● **PROBLEM DESCRIPTION**
Copy the passage of the insurance subrogation opinion starting at "Supreme Court of" and ending at "American Ins. Assn.".

● **SELECTED EXTRACT**
------------------------------

HARDWARE DEALERS MUTUAL FIRE INSURANCE COMPANY, Plaintiff in Error,
v.
Ronald E. KRUEGER, Defendant in Error.
No. 43059.
Supreme Court of Oklahoma.
June 29, 1971.Ben A. Goff, Oklahoma City, for plaintiff in error.
Foliart, Shepherd, Mills & Niemeyer by David W. Edmonds, Oklahoma City, for defendant in error.
Monnet, Hayes, Bullis, Grubb & Thompson by John T. Edwards, Oklahoma City, for amicus curiae Travelers Ins. Co. and American Ins. Assn.
Howard K. Berry, Jr., Oklahoma City, for amicus curiae Oklahoma Trial Lawyers Assn.
DAVISON, Vice Chief Justice.
Hardware Dealers Mutual Fire Insurance Company (plaintiff below) appeals from a judgment rendered in favor of Ronald E. Krueger (defendant below) when the trial court, based on the pleadings and stipulation of the parties, sustained defendant's motion for summary judgment.
The facts are that plaintiff issued an automobile liability insurance policy to one C.R. Horne providing for payment of reasonable medical expense incurred within one year by Horne or a relative as a result of an accident, while occupying the automobile. Mrs. Horne, while operating the car, had a collision with a car driven by defendant, and plaintiff paid the medical expenses of Mrs. Horne to the extent of $1444.86. Mrs. Horne settled her claims against defendant for her personal injuries and executed a general release. This settlement was made with full knowledge of all concerned of the claim of plaintiff that under the terms of the policy it was subrogated *738 to the rights of the injured Mrs. Horne against the defendant.
Plaintiff then sued defendant (tortfeasor) to recover the above amount, alleging the collision was due to the negligence of defendant. No issue is raised concerning the sufficiency of the petition to allege defendant's negligence. Plaintiff's alleged right to maintain the action was based upon the subrogation provisions in the policy and in the subrogation receipts given to plaintiff by Horne and his wife upon payment of the medical expense. In this respect the policy provides as follows:
"In the event of any payment under the Medical Expense Coverage of this policy, the company shall be subrogated to all the rights of recovery therefor which the insured person or anyone receiving such payment may have against any person or organization and such person shall execute and deliver instruments and papers and do whatever else is necessary to secure such rights. Such person shall do nothing after loss to prejudice such rights."
The wording in the receipts is practically identical.
The insertion of medical payment terms in automobile liability policies with provision for subrogation rights in the insurer has caused extensive litigation. See Annotation 19 A.L.R.3rd 1054, and Harleysville Mutual Insurance Company v. Lea, 2 Ariz. App. 538, 410 P.2d 495, and Higgins v. Allied American Mutual Fire Ins. Co. (Dist.Col.Ct.App.) 237 A.2d 471, for divergent views and for citations.

------------------------------

(Dataset entries)
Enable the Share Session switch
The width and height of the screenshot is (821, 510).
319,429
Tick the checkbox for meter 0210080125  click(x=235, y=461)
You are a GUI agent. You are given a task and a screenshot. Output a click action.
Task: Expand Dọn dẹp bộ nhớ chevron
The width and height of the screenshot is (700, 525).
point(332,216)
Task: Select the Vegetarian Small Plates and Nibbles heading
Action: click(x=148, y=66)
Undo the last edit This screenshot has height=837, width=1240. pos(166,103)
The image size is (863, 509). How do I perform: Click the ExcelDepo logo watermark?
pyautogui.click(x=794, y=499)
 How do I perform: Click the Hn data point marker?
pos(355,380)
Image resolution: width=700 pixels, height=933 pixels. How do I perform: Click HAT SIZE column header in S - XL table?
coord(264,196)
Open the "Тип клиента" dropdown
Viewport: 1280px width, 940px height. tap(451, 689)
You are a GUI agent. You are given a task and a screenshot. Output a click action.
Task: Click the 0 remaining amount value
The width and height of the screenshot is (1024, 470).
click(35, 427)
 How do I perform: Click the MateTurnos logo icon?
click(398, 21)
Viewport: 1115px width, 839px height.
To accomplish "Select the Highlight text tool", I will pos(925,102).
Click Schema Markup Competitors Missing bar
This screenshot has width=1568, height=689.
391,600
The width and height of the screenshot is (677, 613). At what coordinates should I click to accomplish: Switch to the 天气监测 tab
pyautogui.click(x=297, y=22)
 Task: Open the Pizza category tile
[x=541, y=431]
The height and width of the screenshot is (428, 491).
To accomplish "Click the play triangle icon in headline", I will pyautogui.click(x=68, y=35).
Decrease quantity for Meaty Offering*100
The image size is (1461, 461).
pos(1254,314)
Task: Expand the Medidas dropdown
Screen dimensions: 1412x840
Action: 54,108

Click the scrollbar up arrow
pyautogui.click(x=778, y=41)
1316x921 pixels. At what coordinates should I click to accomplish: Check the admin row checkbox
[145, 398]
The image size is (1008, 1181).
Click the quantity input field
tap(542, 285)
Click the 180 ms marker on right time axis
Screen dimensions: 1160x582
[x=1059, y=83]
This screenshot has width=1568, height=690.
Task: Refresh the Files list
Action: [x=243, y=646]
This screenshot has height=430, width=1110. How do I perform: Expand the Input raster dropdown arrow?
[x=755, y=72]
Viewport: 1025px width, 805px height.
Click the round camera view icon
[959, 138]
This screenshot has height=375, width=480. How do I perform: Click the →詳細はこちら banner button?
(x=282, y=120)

------------------------------

● **ANSWER TO THE PROBLEM**
Supreme Court of Oklahoma.
June 29, 1971.Ben A. Goff, Oklahoma City, for plaintiff in error.
Foliart, Shepherd, Mills & Niemeyer by David W. Edmonds, Oklahoma City, for defendant in error.
Monnet, Hayes, Bullis, Grubb & Thompson by John T. Edwards, Oklahoma City, for amicus curiae Travelers Ins. Co. and American Ins. Assn.